Despite the flags flown by the Scottish Conservatives (and a deliberate campaign to court anti-SNP voters),  Davidson has been keen to distance herself from controversial policies her colleagues have enacted at Westminster. Basically, when the Tories in the south act a bit too much like Tories in the south — as in the recent refusal to offer sanctuary to 3,000 refugee children — a distinct and palatable Scottish policy is articulated instead.The tacit acknowledgement from both Dugdale and Davidson, when pushed on the matter, is that in political terms the union is at best an irrelevance, at worst a negative force that we need to pay a surcharge to placate.

Unionism has largely lost whatever political content it once had and is now largely about identity. Yet as a result of this re-awakened sense of Britishness, no amount of wishful thinking will return Scotland to a point at which the British/Scottish question does not definitively shape how people vote.

A federalist future?

The options for both Tory and Labour over the coming years are so stark that they may simply be incapable of accepting these new realities. How does an increasingly popular Scottish party keep its distance from an unpopular government in London? What does a party do when confronted with its worst result for over a century?

The only coherent option is to start all over again and to understand that nothing can be left off the table. In the longer term, the idea that both parties would decline or stagnate because they are wedded to Great British party politics and one precious MP each, seems absurd.

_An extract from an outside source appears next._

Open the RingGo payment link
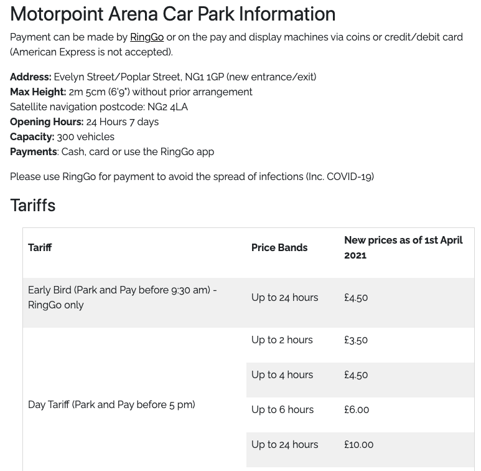 [x=147, y=37]
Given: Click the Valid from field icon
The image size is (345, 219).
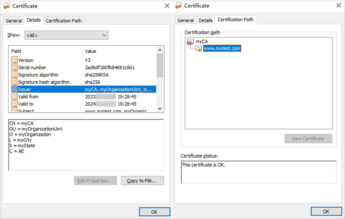Looking at the screenshot, I should tap(14, 97).
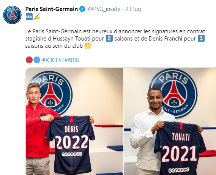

In Quebec, separate and autonomous parties, both federalist and sovereignist, compete for votes without being chained to the decrees of lawmakers in Ottawa.

There is a very obvious fact in Scottish politics that no one wants to talk about. Majority support for the union still exists. If preserving it, as so many politicians so recently maintained, trumped concerns about class, party or short-term political gain, a seemingly impossible merger of Scotland’s mainstream unionist parties seems strangely inevitable. Whether this takes the form of an electoral alliance, or a vibrant new entity, the political gulf between reluctant Corbynistas and shy Tories is hardly insurmountable. 

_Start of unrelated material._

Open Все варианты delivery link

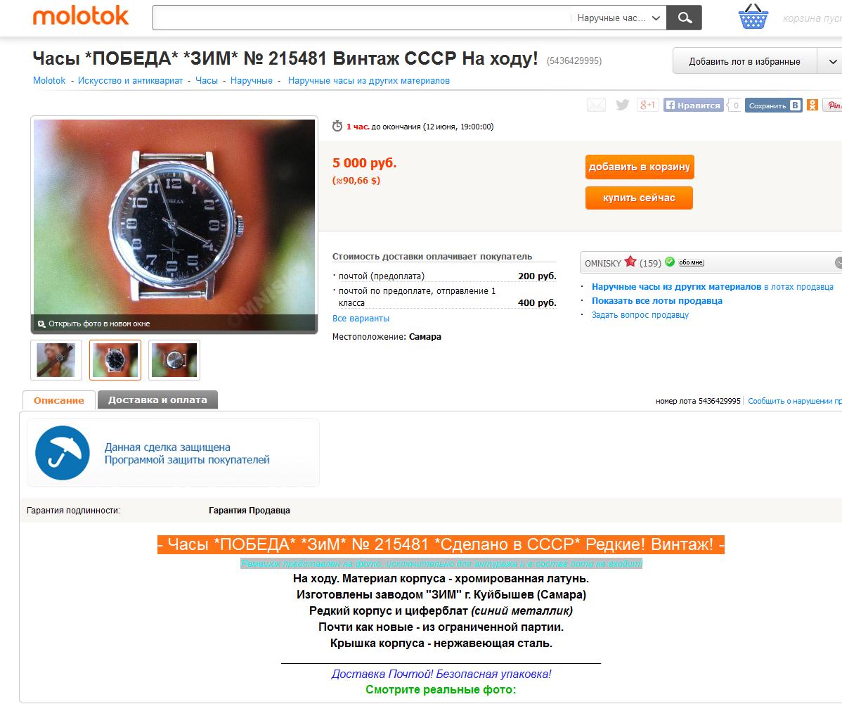coord(361,318)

The Lib Dems, perhaps aided by committed intellectual federalists like the commentator David Torrance, could even be called upon to thrash out a coherent programme for Home Rule. A party intent on offering Devo-Max, the position that most Scots seem to favour, could do so in the context of a new political project, grounded in Scotland but intent on building a new union.

If the SNP’s democratic revolution turns out to be the great change that allowed everything to stay the same, the lack of a viable electoral alternative may well become more acute. This will only emerge if unionism finds a new way to express itself as a coherent political project. A clear trigger for such an effort would be the SNP moving into the 2021 election seeking a mandate for another referendum.

In recent years Scottish politics has been shaken up by the impossible happening at recurring intervals.

The next big shift before independence depends on the SNP’s opponents realising they may have to embrace the risk of doing the unthinkable too — by entirely remaking party politics north of the border.